Saturday, May 3, 2014

PENERAPAN IFRS DI INDONESIA

A.    Pembahasan
      Baskerville (2010) dalam Utami, et al. (2012)  mengungkapkan bahwa konvergensi dapat berarti harmonisasi atau standardisasi, namun harmonisasi dalam konteks akuntansi dipandang sebagai suatu proses meningkatkan kesesuaian praktik akuntansi dengan menetapkan batas tingkat keberagaman.

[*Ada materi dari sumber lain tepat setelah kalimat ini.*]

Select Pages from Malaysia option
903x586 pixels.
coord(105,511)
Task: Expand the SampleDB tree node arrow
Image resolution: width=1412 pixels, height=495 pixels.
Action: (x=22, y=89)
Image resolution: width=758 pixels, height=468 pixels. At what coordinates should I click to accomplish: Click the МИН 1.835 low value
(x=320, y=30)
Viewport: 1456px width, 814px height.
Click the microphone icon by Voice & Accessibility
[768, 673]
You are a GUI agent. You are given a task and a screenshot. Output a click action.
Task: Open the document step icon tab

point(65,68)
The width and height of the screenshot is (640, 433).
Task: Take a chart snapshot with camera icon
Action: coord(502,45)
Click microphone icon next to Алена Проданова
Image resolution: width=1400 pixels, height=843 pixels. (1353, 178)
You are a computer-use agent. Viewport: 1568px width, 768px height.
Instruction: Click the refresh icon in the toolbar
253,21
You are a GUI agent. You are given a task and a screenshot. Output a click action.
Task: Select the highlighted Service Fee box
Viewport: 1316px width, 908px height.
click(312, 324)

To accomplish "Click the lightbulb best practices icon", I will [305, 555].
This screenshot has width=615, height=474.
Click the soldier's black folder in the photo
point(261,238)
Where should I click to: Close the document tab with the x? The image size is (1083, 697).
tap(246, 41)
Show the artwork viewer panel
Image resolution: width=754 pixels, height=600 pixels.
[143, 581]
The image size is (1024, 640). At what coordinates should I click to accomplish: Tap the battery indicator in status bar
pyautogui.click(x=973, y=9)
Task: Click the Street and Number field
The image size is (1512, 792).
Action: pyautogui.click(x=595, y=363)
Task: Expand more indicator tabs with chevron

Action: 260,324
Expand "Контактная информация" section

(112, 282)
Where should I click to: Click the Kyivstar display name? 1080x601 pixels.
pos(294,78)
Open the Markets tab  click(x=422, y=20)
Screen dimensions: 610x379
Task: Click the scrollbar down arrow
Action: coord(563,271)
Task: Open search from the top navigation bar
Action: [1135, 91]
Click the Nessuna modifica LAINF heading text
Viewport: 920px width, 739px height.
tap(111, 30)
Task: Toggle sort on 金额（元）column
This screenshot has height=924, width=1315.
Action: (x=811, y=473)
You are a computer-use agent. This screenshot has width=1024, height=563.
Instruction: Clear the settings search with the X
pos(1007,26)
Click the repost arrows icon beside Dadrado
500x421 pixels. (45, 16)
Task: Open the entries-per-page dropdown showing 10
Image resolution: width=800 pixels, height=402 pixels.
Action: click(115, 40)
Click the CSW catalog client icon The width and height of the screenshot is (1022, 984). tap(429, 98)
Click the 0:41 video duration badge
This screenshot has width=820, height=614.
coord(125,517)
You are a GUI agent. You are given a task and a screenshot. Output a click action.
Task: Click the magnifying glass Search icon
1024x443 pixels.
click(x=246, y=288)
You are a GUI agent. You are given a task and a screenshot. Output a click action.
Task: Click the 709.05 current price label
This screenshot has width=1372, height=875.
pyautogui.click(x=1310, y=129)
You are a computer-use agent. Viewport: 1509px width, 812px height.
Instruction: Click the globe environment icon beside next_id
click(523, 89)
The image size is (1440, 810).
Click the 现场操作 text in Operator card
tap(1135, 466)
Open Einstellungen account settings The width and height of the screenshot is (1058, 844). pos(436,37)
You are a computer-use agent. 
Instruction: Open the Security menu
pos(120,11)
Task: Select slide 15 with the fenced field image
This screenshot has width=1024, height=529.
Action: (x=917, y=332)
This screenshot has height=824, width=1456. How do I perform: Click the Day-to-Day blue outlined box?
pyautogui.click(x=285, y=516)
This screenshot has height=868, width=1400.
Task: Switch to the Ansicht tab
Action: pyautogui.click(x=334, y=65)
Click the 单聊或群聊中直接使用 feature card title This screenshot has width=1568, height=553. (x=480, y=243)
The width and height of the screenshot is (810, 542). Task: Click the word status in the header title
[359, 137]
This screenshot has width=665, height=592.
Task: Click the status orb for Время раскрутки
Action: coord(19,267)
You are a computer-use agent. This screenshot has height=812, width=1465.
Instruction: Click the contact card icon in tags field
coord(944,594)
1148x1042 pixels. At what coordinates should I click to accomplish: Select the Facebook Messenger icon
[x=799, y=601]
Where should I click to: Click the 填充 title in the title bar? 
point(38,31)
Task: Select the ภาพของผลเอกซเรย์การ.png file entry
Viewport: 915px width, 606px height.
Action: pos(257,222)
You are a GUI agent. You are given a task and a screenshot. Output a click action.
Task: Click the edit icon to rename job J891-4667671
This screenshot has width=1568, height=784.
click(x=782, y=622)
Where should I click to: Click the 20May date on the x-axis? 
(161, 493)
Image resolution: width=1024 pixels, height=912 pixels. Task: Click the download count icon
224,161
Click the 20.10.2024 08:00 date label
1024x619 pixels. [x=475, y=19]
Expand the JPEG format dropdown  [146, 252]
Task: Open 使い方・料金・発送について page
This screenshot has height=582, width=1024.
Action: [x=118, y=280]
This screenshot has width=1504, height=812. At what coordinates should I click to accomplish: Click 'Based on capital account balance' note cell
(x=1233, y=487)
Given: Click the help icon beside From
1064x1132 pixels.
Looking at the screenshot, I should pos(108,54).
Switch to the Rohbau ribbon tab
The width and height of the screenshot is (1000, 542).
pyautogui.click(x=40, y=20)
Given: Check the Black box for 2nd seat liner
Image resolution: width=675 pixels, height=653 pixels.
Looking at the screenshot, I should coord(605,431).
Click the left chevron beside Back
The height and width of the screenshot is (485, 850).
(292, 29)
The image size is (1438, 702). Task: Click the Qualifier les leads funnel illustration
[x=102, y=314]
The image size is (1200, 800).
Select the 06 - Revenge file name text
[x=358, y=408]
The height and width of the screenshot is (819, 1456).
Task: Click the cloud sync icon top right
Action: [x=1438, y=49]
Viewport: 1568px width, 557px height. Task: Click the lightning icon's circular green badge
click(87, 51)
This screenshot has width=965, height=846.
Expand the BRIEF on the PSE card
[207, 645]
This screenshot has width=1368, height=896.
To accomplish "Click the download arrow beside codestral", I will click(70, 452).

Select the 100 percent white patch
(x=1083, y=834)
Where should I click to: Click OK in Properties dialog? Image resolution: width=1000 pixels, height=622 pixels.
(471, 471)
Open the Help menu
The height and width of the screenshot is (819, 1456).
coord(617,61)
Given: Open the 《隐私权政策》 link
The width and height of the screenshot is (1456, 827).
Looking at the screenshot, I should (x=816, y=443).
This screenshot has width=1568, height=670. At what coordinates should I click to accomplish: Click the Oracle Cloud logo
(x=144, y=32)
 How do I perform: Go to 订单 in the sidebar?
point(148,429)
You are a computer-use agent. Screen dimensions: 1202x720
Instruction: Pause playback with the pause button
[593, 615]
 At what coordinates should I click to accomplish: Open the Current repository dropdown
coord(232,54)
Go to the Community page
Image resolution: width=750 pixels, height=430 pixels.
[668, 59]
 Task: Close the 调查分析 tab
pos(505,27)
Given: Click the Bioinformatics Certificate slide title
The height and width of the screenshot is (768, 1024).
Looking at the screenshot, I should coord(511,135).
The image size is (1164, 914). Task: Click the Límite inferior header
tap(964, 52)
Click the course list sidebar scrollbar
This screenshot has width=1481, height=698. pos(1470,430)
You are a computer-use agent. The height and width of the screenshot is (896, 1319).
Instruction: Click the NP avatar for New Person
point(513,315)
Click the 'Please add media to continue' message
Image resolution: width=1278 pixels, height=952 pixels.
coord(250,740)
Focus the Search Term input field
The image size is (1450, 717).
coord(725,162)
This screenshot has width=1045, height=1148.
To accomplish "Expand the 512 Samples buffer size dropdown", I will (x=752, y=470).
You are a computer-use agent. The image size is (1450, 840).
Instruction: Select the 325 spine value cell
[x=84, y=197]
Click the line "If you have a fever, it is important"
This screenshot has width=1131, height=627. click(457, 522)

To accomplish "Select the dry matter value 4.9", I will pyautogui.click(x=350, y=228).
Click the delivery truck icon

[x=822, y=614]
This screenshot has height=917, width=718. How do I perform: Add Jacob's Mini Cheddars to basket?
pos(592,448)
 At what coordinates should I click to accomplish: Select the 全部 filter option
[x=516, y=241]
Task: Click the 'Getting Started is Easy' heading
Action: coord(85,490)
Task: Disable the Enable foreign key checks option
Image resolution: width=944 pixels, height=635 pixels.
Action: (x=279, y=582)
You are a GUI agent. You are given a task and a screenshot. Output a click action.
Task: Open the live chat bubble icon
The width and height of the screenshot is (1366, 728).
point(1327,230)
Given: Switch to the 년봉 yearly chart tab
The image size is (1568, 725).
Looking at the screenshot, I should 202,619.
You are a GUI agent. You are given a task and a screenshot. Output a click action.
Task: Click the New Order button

Jika dikaitkan dengan IFRS maka konvergensi dapat diartikan sebagai proses menyesuaikan Standar Akuntansi Keuangan (SAK) terhadap IFRS.
      Lembaga profesi akuntansi IAI (Ikatan Akuntan Indonesia) menetapkan bahwa Indonesia melakukan adopsi penuh IFRS pada 1 Januari 2012. Penerapan ini bertujuan agar daya informasi laporan keuangan dapat terus meningkat sehingga laporan keuangan dapat semakin mudah dipahami dan dapat dengan mudah digunakan baik bagi penyusun, auditor, maupun pembaca atau pengguna lain.
      Mengapa harus IFRS, ini dikarenakan Indonesia merupakan bagian dari IFAC (International Federation of Accountant) yang harus tunduk pada SMO (Statement Membership Obligation), salah satunya adalah dengan menggunakan IFRS sebagai accounting standard. Konvergensi IFRS adalah salah satu kesepakatan pemerintah Indonesia sebagai anggota G20 forum.
      Hasil dari pertemuan pemimpin negara G20 forum di Washington DC, 15 November 2008, prinsip-prinsip G20 yang dicanangkan adalah:
1.      Strengthening Transparency and Accountability
2.      Enhancing Sound Regulation
3.      Promoting Integrity in Financial Markets
4.      Reinforcing International Cooperation
5.      Reforming International Financial Institutions

            Selanjutnya, pertemuan G20 di London, 2 April 2009 menghasilkan kesepakatan untuk Srengthening Financial Supervision and Regulation:
            “to call on the accounting standard setters to work urgently with supervisors and regulators to improve standards on valuation and provisioning and achieve a single set of high-quality global accounting standards.”
            Dengan dilakukannya konvergensi PSAK ke IFRS maka :
1.      Mengurangi peran dari badan otoritas dan panduan terbatas pada industri-industri spesifik.
2.      Pendekatan terbesar pada subtansi atas transaksi dan evaluasi dimana merefleksikan realitas ekonomi yang ada.
3.      Peningkatan daya banding laporan keuangan dan memberikan informasi yang berkualitas di pasar modal internasional.
4.      Menghilangkan hambatan arus modal internasional dengan mengurangi perbedaan dalam ketentuan pelaporan keuangan.
5.      Mengurangi biaya pelaporan keuangan bagi perusahaan multinasional dan biaya untuk analisis keuangan bagi para analis.
6.      Meningkatkan kualitas pelaporan keuangan menuju “best practise”.
                  Terdapat 3 tahapan dalam melakukan konvergensi IFRS di Indonesia, yaitu:
1.      Tahap Adopsi (2008 – 2011), meliputi aktivitas dimana seluruh IFRS diadopsi ke PSAK, persiapan infrastruktur yang diperlukan, dan evaluasi terhadap PSAK yang berlaku.
2.      Tahap Persiapan Akhir (2011), dalam tahap ini dilakukan penyelesaian terhadap persiapan infrastruktur yang diperlukan. Selanjutnya, dilakukan penerapan secara bertahap beberapa PSAK berbasis IFRS.
3.      Tahap Implementasi (2012), berhubungan dengan aktivitas penerapan PSAK IFRS secara bertahap. Kemudian dilakukan evaluasi terhadap dampak penerapan PSAK secara komprehensif.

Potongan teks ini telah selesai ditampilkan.